(Work instruction)
In the records below, find the line holding "Compare (757, 28)" and the line holding "Public Support (477, 149)". Set down both, with every line between them, exactly.

(Data excerpts)
== Segment start ==

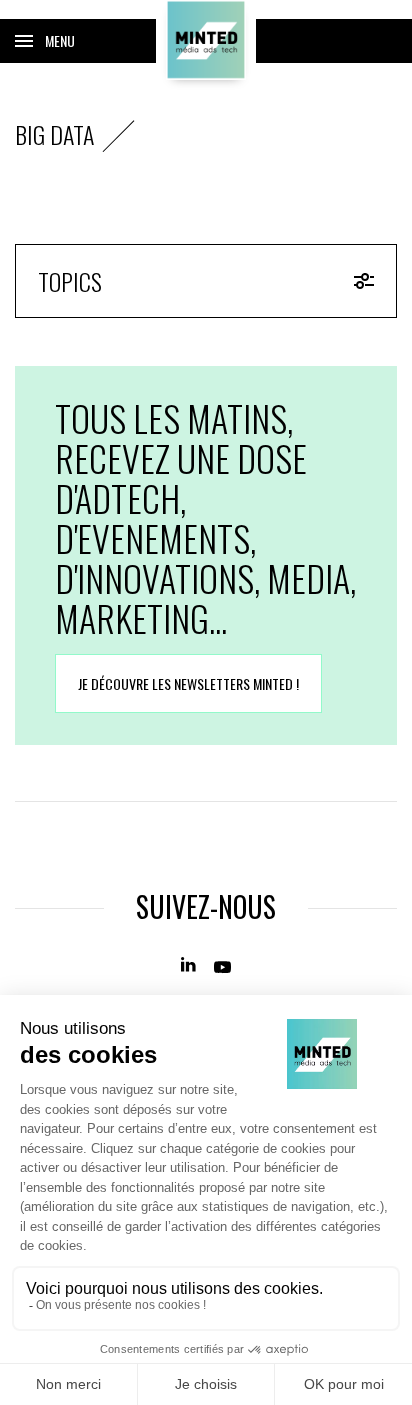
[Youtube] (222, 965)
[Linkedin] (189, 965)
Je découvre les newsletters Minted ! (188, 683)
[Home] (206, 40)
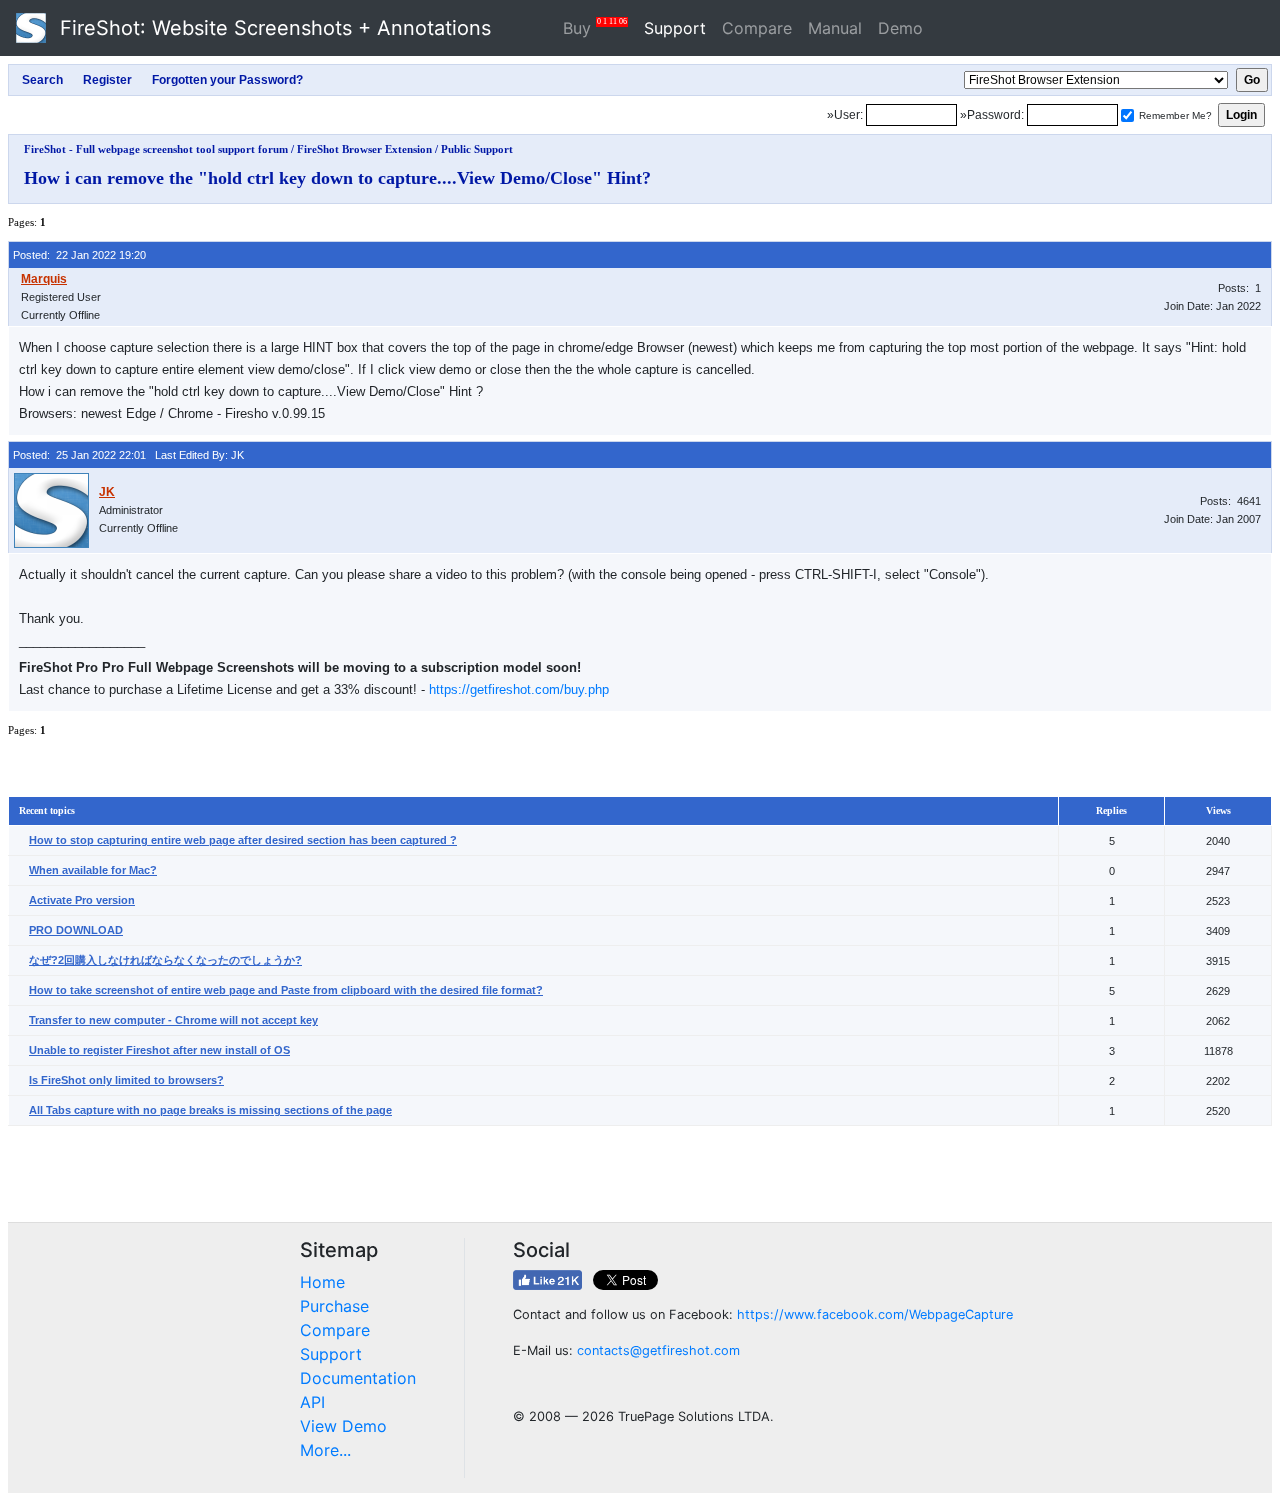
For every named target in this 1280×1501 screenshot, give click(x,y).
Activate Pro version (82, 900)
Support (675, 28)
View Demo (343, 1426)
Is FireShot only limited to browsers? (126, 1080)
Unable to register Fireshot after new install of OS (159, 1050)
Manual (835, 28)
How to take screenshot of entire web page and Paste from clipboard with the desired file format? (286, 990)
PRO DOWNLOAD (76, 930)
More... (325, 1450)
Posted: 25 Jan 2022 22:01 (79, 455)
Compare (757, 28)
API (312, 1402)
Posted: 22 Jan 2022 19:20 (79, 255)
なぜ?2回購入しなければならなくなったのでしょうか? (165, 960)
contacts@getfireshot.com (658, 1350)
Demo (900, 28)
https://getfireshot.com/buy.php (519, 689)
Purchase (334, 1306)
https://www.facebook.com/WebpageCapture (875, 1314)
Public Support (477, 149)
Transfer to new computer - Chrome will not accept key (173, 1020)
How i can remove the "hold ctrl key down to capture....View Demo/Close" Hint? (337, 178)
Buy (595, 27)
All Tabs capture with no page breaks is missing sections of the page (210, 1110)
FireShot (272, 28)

== Segment end ==

(Exercise output)
Compare (757, 28)
API (312, 1402)
Posted: 22 Jan 2022 19:20 (79, 255)
なぜ?2回購入しなければならなくなったのでしょうか? (165, 960)
contacts@getfireshot.com (658, 1350)
Demo (900, 28)
https://getfireshot.com/buy.php (519, 689)
Purchase (334, 1306)
https://www.facebook.com/WebpageCapture (875, 1314)
Public Support (477, 149)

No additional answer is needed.